**** DATA PROVIDED ****

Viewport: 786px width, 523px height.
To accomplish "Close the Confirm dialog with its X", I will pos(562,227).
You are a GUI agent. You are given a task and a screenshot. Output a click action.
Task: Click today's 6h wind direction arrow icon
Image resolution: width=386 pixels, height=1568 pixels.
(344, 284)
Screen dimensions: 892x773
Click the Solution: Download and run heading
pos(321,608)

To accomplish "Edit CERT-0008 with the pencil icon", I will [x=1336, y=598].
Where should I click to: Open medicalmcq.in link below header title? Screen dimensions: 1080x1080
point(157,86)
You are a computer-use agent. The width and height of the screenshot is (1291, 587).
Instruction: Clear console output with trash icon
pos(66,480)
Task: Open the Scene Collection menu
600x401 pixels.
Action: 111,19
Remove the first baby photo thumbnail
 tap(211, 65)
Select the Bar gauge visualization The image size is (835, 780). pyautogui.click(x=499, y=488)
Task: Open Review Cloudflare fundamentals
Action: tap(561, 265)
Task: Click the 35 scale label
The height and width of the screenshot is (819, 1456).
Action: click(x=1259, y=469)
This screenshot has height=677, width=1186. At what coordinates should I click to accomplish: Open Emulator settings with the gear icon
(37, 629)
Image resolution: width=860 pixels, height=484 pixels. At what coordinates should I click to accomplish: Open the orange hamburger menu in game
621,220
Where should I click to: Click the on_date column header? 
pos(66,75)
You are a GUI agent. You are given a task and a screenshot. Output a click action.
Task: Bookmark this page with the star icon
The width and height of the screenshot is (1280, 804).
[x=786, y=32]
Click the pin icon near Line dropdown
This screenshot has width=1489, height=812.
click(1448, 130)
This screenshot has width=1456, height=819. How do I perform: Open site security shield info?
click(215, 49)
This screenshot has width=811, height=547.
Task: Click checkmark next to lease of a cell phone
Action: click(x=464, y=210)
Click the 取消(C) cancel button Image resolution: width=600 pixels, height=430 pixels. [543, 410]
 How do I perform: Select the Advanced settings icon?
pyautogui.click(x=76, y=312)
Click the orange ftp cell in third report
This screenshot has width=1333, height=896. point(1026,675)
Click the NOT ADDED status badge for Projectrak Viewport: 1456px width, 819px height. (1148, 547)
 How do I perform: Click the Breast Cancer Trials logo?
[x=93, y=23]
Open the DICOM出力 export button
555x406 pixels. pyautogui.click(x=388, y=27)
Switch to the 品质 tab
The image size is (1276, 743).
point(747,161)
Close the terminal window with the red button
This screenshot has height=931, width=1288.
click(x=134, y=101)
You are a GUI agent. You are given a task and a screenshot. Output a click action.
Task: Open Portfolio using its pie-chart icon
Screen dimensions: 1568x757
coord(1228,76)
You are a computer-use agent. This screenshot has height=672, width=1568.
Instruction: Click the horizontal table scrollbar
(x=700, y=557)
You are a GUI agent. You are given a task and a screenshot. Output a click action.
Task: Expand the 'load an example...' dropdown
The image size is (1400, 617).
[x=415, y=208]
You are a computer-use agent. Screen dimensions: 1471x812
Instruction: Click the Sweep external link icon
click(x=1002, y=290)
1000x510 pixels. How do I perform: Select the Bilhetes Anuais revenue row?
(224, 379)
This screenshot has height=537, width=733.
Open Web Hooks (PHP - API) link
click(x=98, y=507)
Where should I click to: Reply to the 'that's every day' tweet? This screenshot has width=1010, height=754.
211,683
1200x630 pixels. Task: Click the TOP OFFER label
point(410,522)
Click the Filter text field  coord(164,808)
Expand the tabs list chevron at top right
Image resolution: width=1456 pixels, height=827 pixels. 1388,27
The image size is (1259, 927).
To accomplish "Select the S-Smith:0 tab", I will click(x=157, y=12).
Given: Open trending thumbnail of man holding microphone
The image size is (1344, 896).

****

### YOUR GOAL
Rewrite every line of the listing above as a JSON list of strings, one string per line, leaving out blank lines.

### RESPONSE BELOW
[
  "Viewport: 786px width, 523px height.",
  "To accomplish \"Close the Confirm dialog with its X\", I will pos(562,227).",
  "You are a GUI agent. You are given a task and a screenshot. Output a click action.",
  "Task: Click today's 6h wind direction arrow icon",
  "Image resolution: width=386 pixels, height=1568 pixels.",
  "(344, 284)",
  "Screen dimensions: 892x773",
  "Click the Solution: Download and run heading",
  "pos(321,608)",
  "To accomplish \"Edit CERT-0008 with the pencil icon\", I will [x=1336, y=598].",
  "Where should I click to: Open medicalmcq.in link below header title? Screen dimensions: 1080x1080",
  "point(157,86)",
  "You are a computer-use agent. The width and height of the screenshot is (1291, 587).",
  "Instruction: Clear console output with trash icon",
  "pos(66,480)",
  "Task: Open the Scene Collection menu",
  "600x401 pixels.",
  "Action: 111,19",
  "Remove the first baby photo thumbnail",
  " tap(211, 65)",
  "Select the Bar gauge visualization The image size is (835, 780). pyautogui.click(x=499, y=488)",
  "Task: Open Review Cloudflare fundamentals",
  "Action: tap(561, 265)",
  "Task: Click the 35 scale label",
  "The height and width of the screenshot is (819, 1456).",
  "Action: click(x=1259, y=469)",
  "This screenshot has height=677, width=1186. At what coordinates should I click to accomplish: Open Emulator settings with the gear icon",
  "(37, 629)",
  "Image resolution: width=860 pixels, height=484 pixels. At what coordinates should I click to accomplish: Open the orange hamburger menu in game",
  "621,220",
  "Where should I click to: Click the on_date column header? ",
  "pos(66,75)",
  "You are a GUI agent. You are given a task and a screenshot. Output a click action.",
  "Task: Bookmark this page with the star icon",
  "The width and height of the screenshot is (1280, 804).",
  "[x=786, y=32]",
  "Click the pin icon near Line dropdown",
  "This screenshot has width=1489, height=812.",
  "click(1448, 130)",
  "This screenshot has width=1456, height=819. How do I perform: Open site security shield info?",
  "click(215, 49)",
  "This screenshot has width=811, height=547.",
  "Task: Click checkmark next to lease of a cell phone",
  "Action: click(x=464, y=210)",
  "Click the 取消(C) cancel button Image resolution: width=600 pixels, height=430 pixels. [543, 410]",
  " How do I perform: Select the Advanced settings icon?",
  "pyautogui.click(x=76, y=312)",
  "Click the orange ftp cell in third report",
  "This screenshot has width=1333, height=896. point(1026,675)",
  "Click the NOT ADDED status badge for Projectrak Viewport: 1456px width, 819px height. (1148, 547)",
  " How do I perform: Click the Breast Cancer Trials logo?",
  "[x=93, y=23]",
  "Open the DICOM出力 export button",
  "555x406 pixels. pyautogui.click(x=388, y=27)",
  "Switch to the 品质 tab",
  "The image size is (1276, 743).",
  "point(747,161)",
  "Close the terminal window with the red button",
  "This screenshot has height=931, width=1288.",
  "click(x=134, y=101)",
  "You are a GUI agent. You are given a task and a screenshot. Output a click action.",
  "Task: Open Portfolio using its pie-chart icon",
  "Screen dimensions: 1568x757",
  "coord(1228,76)",
  "You are a computer-use agent. This screenshot has height=672, width=1568.",
  "Instruction: Click the horizontal table scrollbar",
  "(x=700, y=557)",
  "You are a GUI agent. You are given a task and a screenshot. Output a click action.",
  "Task: Expand the 'load an example...' dropdown",
  "The image size is (1400, 617).",
  "[x=415, y=208]",
  "You are a computer-use agent. Screen dimensions: 1471x812",
  "Instruction: Click the Sweep external link icon",
  "click(x=1002, y=290)",
  "1000x510 pixels. How do I perform: Select the Bilhetes Anuais revenue row?",
  "(224, 379)",
  "This screenshot has height=537, width=733.",
  "Open Web Hooks (PHP - API) link",
  "click(x=98, y=507)",
  "Where should I click to: Reply to the 'that's every day' tweet? This screenshot has width=1010, height=754.",
  "211,683",
  "1200x630 pixels. Task: Click the TOP OFFER label",
  "point(410,522)",
  "Click the Filter text field  coord(164,808)",
  "Expand the tabs list chevron at top right",
  "Image resolution: width=1456 pixels, height=827 pixels. 1388,27",
  "The image size is (1259, 927).",
  "To accomplish \"Select the S-Smith:0 tab\", I will click(x=157, y=12).",
  "Given: Open trending thumbnail of man holding microphone",
  "The image size is (1344, 896)."
]